Il se réfugie d'abord chez le cuisinier de Cellou à Dixinn. Il a attendu vers 19h pour rentrer chez lui à
Haffia. A cause des blessures qu'il présentait, il est allé se faire soigner
chez un voisin médecin, a indiqué Aldjouma Diallo.
Les trois jours d'audiences de la semaine ont été clôturés par la
comparution d'une victime du nom de Mamadou Baldé.
Mamadou Baldé est né en 1980 à
Koubia. Il dit avoir porté plainte pour coups et blessures.

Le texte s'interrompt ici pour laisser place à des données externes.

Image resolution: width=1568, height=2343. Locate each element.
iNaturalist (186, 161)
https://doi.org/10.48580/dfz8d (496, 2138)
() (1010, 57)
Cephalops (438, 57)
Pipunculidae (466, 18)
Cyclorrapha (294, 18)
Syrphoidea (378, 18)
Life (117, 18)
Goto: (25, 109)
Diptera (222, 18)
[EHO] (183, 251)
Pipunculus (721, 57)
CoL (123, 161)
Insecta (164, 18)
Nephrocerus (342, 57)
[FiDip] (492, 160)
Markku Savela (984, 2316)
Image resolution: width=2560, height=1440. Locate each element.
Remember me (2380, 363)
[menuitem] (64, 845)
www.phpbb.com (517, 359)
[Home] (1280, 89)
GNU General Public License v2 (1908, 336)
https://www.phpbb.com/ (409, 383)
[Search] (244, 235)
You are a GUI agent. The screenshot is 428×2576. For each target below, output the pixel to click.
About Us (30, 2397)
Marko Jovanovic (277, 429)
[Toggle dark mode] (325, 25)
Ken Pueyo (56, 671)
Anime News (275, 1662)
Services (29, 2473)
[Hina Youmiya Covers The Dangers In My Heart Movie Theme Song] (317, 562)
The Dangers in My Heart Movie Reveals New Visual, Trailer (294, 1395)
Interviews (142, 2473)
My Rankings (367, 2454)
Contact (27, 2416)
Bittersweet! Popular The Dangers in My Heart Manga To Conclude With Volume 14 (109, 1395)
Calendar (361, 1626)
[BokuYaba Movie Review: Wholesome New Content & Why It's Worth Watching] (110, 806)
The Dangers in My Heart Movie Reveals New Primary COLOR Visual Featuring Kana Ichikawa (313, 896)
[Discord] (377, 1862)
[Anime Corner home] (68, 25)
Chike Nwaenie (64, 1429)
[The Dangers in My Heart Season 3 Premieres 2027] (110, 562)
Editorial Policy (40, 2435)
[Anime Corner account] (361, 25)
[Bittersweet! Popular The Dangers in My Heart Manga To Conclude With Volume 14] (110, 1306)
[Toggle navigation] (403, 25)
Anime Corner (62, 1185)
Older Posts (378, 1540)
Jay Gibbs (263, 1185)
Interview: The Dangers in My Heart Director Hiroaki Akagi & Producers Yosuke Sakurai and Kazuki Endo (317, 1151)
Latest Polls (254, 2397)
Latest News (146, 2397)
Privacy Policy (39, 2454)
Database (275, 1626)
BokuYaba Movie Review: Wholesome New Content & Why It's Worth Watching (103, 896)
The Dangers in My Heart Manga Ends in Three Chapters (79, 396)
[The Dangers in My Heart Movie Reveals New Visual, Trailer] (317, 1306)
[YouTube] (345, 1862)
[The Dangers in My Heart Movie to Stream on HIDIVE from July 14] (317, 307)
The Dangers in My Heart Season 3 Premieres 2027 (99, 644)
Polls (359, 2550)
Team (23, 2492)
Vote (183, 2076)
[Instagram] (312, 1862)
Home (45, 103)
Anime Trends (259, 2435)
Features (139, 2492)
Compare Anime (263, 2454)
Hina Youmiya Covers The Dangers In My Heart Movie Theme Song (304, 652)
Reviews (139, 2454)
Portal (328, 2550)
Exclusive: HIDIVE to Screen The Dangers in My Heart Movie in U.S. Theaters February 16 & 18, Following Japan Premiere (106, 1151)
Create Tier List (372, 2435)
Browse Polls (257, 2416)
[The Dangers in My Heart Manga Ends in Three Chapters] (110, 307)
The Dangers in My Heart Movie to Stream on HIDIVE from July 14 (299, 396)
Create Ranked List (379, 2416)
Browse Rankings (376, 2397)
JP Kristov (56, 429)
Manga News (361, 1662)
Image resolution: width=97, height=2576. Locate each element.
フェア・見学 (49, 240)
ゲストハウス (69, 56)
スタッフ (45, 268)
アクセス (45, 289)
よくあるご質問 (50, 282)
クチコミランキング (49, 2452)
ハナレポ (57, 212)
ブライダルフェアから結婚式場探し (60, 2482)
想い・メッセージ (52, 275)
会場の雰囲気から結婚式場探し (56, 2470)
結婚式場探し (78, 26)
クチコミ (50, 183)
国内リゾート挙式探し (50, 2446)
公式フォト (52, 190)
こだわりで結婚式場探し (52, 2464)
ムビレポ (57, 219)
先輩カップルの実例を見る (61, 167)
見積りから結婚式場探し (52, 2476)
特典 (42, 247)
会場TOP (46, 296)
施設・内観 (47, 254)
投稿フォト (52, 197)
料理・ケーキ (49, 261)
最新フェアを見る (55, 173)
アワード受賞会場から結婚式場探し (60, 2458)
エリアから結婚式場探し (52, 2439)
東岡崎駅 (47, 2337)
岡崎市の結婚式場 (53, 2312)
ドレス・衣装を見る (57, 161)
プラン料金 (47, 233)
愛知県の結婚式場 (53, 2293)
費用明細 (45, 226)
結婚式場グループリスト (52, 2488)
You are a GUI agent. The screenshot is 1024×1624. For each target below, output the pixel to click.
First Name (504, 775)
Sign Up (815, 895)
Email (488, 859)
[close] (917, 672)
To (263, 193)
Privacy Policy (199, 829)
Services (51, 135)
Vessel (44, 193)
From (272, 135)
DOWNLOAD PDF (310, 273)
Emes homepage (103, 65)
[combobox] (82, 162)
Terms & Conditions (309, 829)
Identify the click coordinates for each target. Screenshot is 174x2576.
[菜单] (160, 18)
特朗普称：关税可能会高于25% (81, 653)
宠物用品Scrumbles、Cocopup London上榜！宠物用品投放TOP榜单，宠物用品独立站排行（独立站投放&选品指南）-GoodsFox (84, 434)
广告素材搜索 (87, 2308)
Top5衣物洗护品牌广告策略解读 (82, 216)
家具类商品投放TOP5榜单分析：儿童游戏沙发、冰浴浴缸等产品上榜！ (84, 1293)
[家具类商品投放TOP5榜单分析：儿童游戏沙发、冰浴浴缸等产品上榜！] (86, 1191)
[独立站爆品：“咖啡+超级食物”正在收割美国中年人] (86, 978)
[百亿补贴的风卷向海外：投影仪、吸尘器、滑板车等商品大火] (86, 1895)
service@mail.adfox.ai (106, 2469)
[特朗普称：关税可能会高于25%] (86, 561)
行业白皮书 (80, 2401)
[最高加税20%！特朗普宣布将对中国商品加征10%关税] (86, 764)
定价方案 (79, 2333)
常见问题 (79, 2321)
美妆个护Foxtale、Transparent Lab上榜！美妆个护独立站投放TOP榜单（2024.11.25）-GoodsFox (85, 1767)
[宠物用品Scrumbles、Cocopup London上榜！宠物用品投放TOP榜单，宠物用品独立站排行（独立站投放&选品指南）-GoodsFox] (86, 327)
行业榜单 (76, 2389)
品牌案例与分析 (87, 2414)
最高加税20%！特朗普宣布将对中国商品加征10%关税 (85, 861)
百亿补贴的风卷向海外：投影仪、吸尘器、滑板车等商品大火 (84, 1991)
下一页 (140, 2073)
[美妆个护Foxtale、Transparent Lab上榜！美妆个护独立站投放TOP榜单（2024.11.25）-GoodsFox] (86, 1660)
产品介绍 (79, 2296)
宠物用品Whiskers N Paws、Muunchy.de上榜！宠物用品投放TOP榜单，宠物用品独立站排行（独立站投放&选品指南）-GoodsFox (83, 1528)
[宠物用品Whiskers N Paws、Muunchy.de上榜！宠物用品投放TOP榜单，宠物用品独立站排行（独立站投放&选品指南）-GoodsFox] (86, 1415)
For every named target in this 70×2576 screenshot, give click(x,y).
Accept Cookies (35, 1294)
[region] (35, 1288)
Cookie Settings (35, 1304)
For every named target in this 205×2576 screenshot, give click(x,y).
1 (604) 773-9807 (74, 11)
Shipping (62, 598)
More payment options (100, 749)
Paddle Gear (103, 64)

Il est parti du
rond-point de Hamdallaye pour le stade en compagnie d'autres personnes, dans la
matinée du 28 septembre, a expliqué le marchand. Puisqu'il était à jeun, après
avoir accédé à la pelouse, il a prié deux rakats avant l'irruption des
militaires. Dans la débandade, a rappelé le quadragénaire, il cherche à sauver
sa tête vers la mairie de Dixinn. Il grimpe sur un manguier avant d'apercevoir
de l'autre côté des hommes. Des hommes aux crânes rasés, habillés en maillot de
Chelsea munis de couteaux, en train de violenter des manifestants, a relaté
Mamadou Baldé. Il décide alors de sauter pour descendre. Il parvient à sauter
certes, mais il s'en est sorti avec un bras fracturé. Selon lui, il s'est
débrouillé pour aller se coucher dans la salle de soins des joueurs. A partir
de là, a affirmé le plaignant, il a entendu quelqu'un demander au téléphone
d'envoyer des camions qu'il y a beaucoup de corps. Aux environs de 14 heures,
il parvient à s'échapper vers la Pharma Guinée pour rentrer ensanglanté chez
lui à Hamdallaye. Il a été hospitalisé par la suite aux frais de sa famille,
a-t-il dit. Mamadou Baldé demande l'application de la loi dans toute sa
rigueur.
En attendant, le procès est
renvoyé au 15 mai prochain pour la suite des débats.